The 35,000-square-foot structure will house the Navy’s national synagogue and spaces for leadership development as well as education and social events. It will also be home for the academy’s ethics curriculum and have a library and media center. The chapel itself will have 350 seats and feature a Jerusalem stone wall that the designers hope will be reminiscent of Jerusalem’s Western Wall.

Pope seeks religious freedom in Europe
VATICAN CITY (RNS) – Pope John Paul II, addressing European interior ministers on Oct. 31, said laws are needed to guarantee religious freedom in an increasingly multiethnic and multicultural Europe.
The pontiff praised efforts by Christian Europeans to enter into dialogue with the tide of immigrants, many of whom are Muslims, seeking work on the continent, but he said more was needed to insure “unity in diversity.” The pope called for “an adequate recognition, even legislative, of specific religious traditions in which all peoples are rooted and with which they often identify in a particular way.”

Times Square will accept
ad from Methodists

NEW YORK (RNS) – One of the world’s largest media companies said it will change its advertising policies to allow the United Methodist Church to display a glitzy ad in the heart of Times Square.

Reuters CEO Thomas Glocer said he would welcome the Methodists’ ad on his headquarters building at 3 Times Square after several churches denounced a company policy that banned religious advertising on a 22-story electronic billboard.

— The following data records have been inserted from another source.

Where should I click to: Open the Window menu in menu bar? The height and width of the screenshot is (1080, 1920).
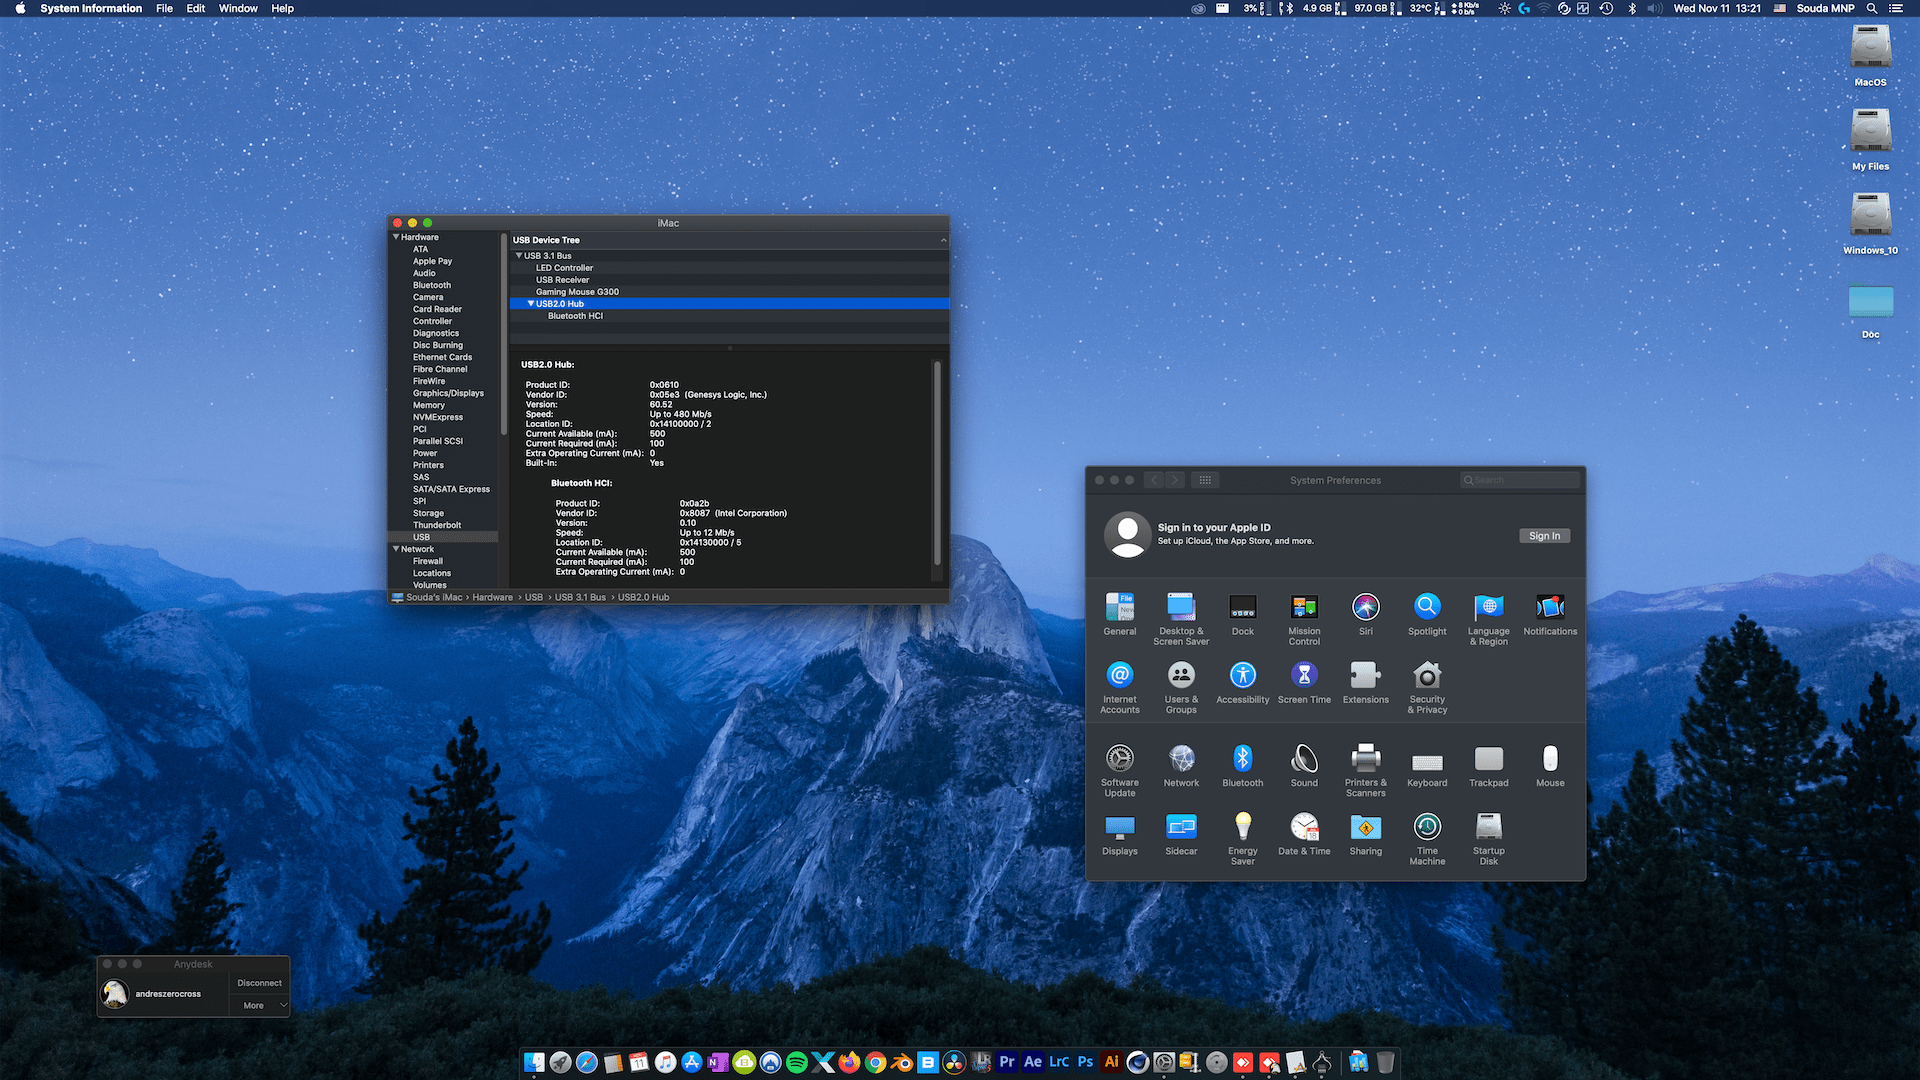coord(238,8)
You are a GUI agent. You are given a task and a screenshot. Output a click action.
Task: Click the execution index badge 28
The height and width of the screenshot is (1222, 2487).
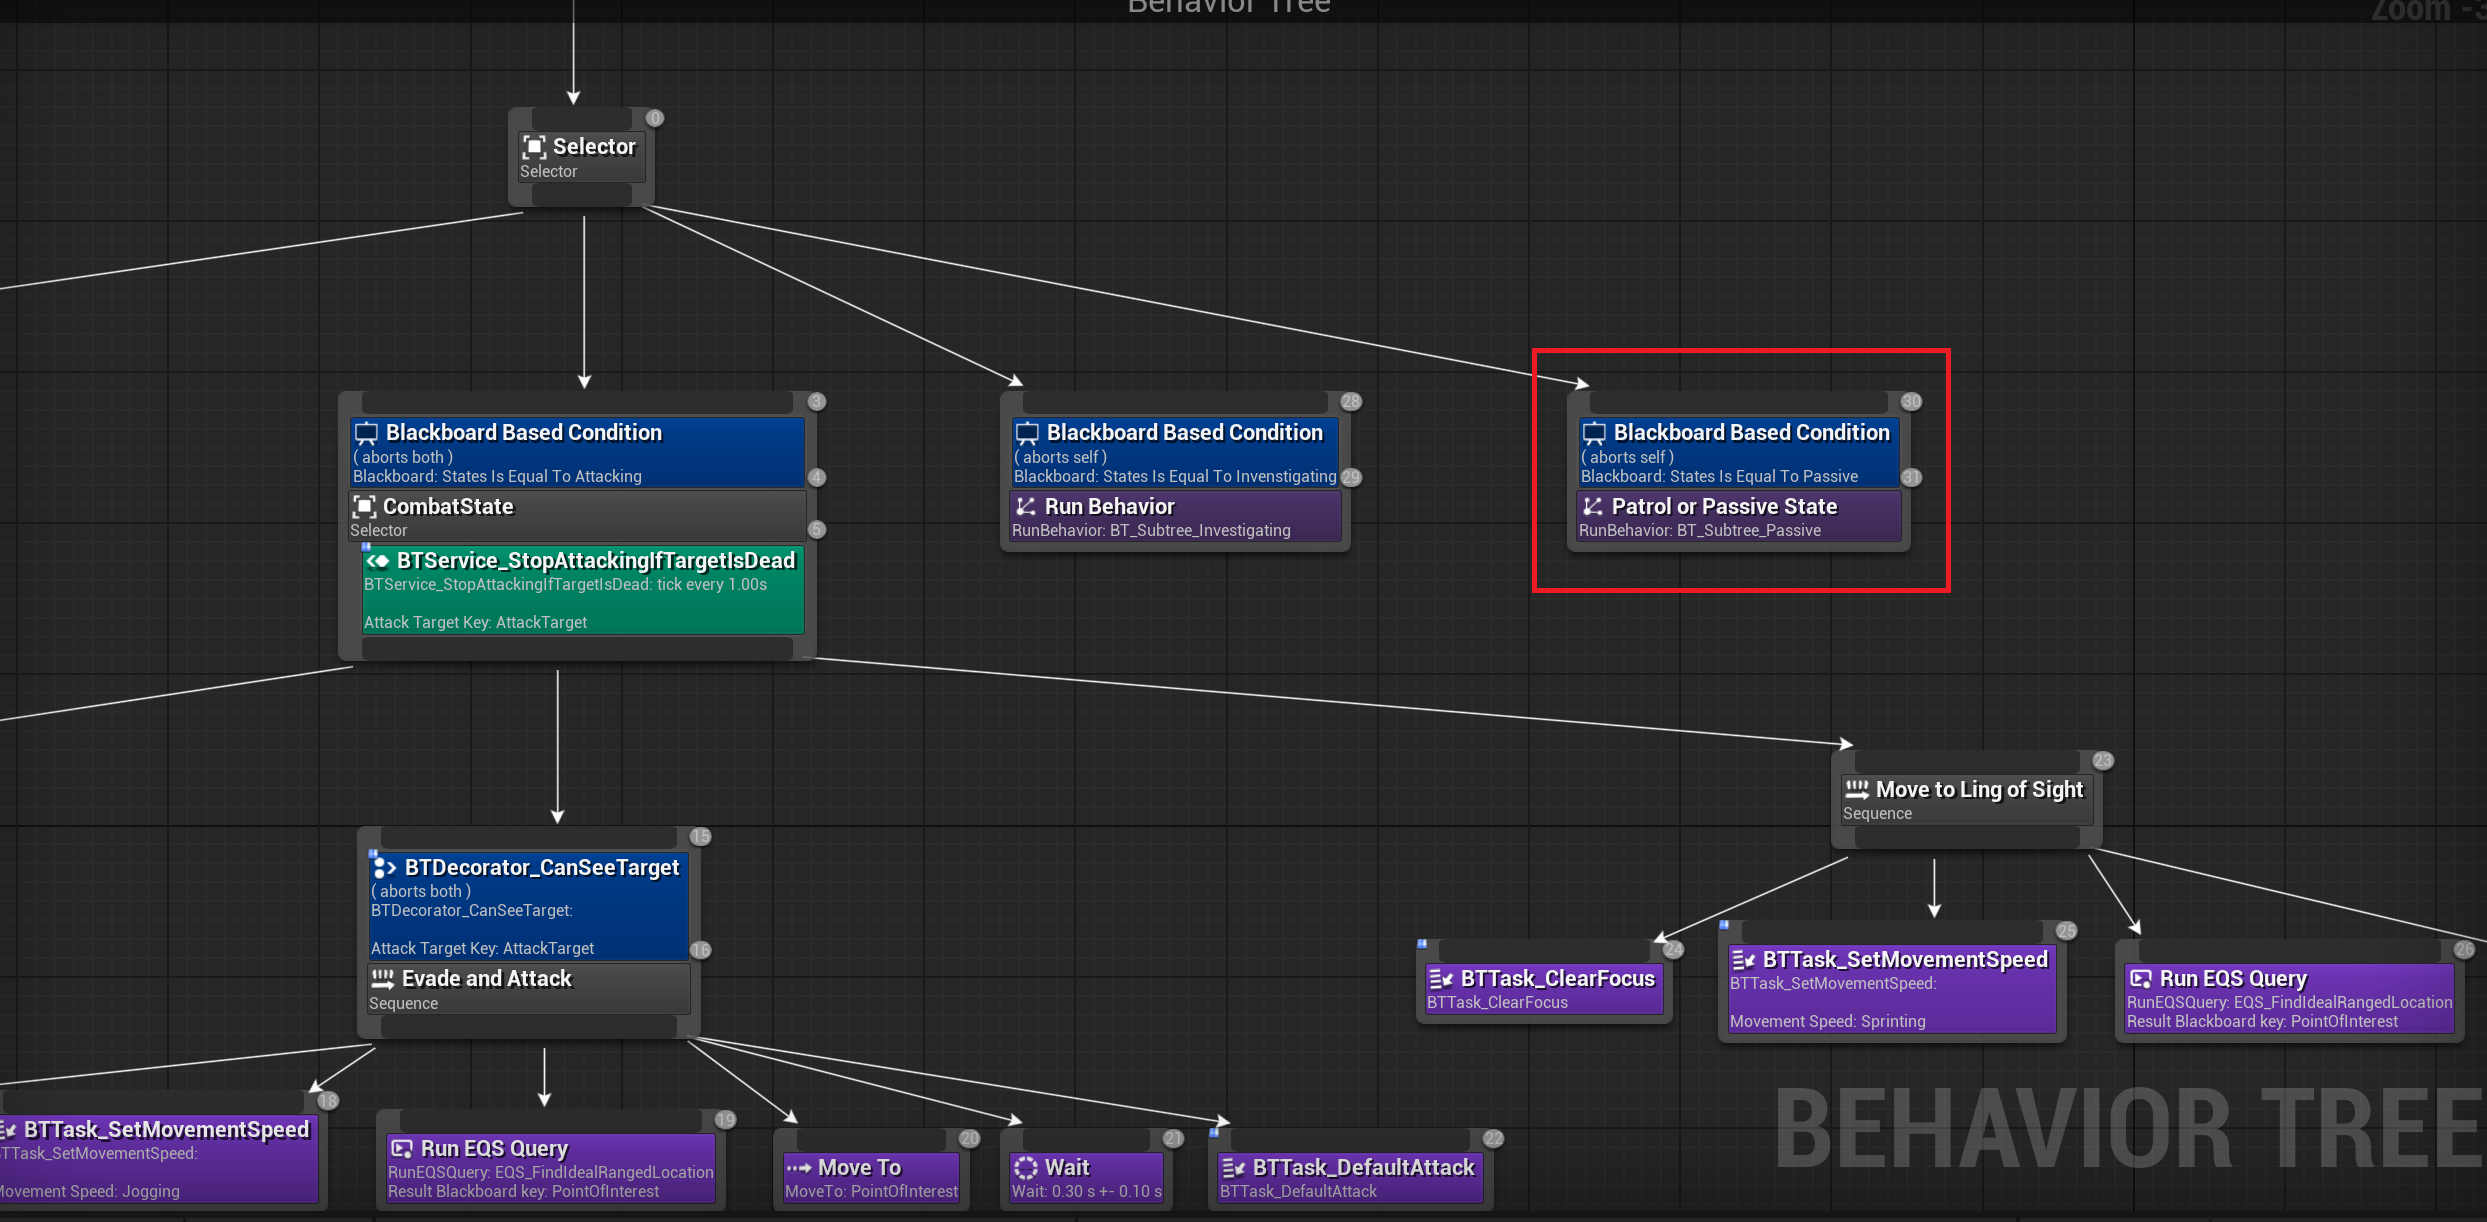pos(1351,402)
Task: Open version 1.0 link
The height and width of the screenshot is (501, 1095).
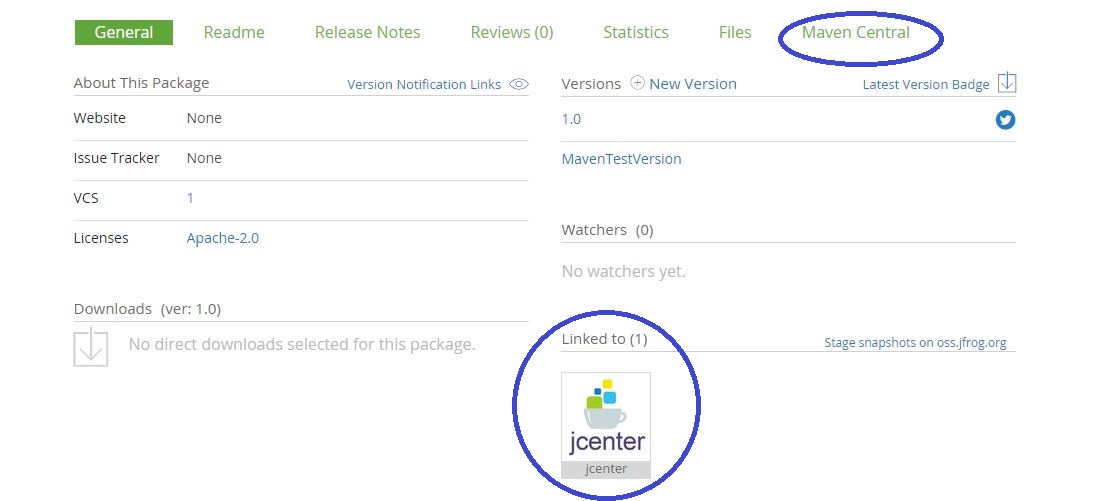Action: (x=571, y=119)
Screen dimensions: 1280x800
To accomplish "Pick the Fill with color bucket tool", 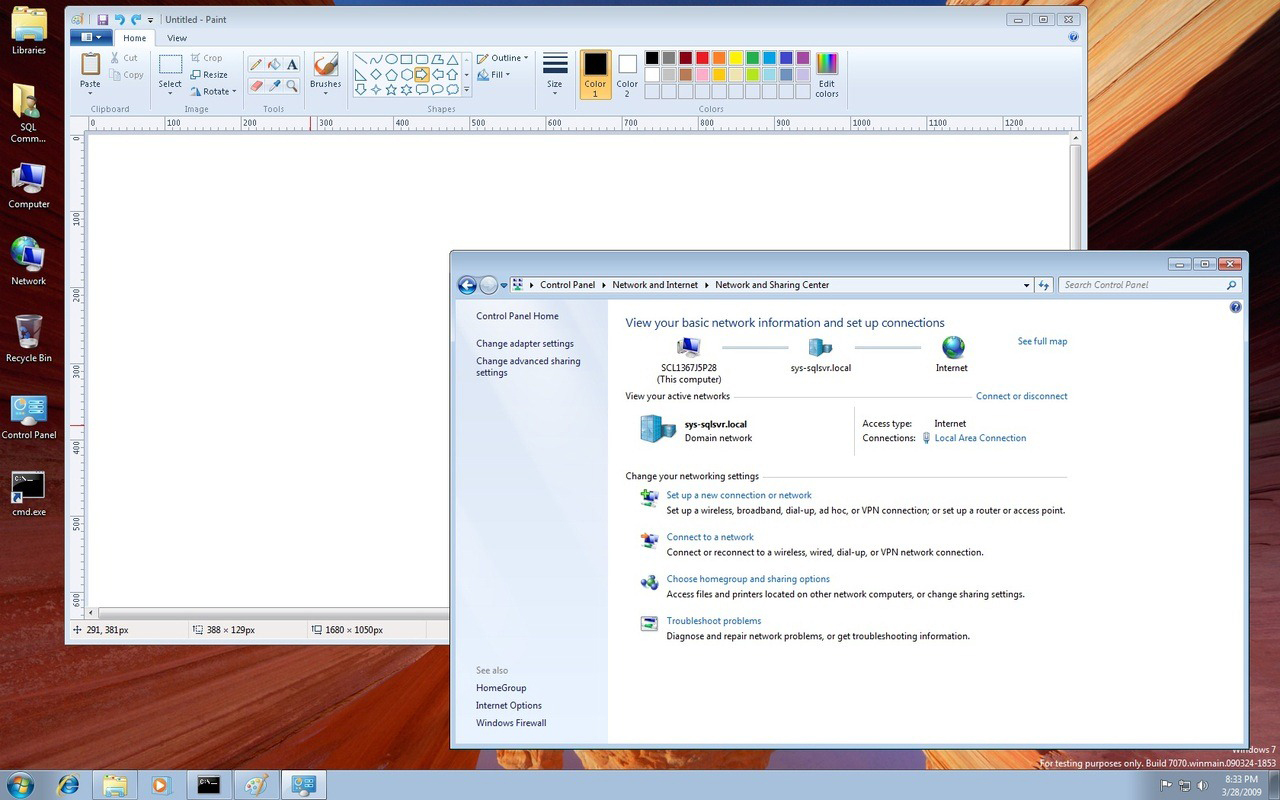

Company officials said they are unclear how long it will take to revise the Reuters policy that prohibits ads that are “pornographic, political, religious, libelous, misleading or deceptive in nature.”

Religious groups included on NRA ‘blacklist’
WASHINGTON (RNS) – Two prominent gun control groups say the National Rifle Association has compiled an extensive “blacklist” of its opponents that includes more than 20 religious groups.

The 19-page roll lists gun control supporters ranging from the U.S. Conference of Catholic Bishops to pop star Britney Spears and former President Jimmy Carter. Also on the list are the American Jewish Committee, the United Methodist Church, the Evangelical Lutheran Church in America, the Mennonite Central Committee, the Congress of National Black Churches, the National Council of Churches, and the Unitarian Universalist Association.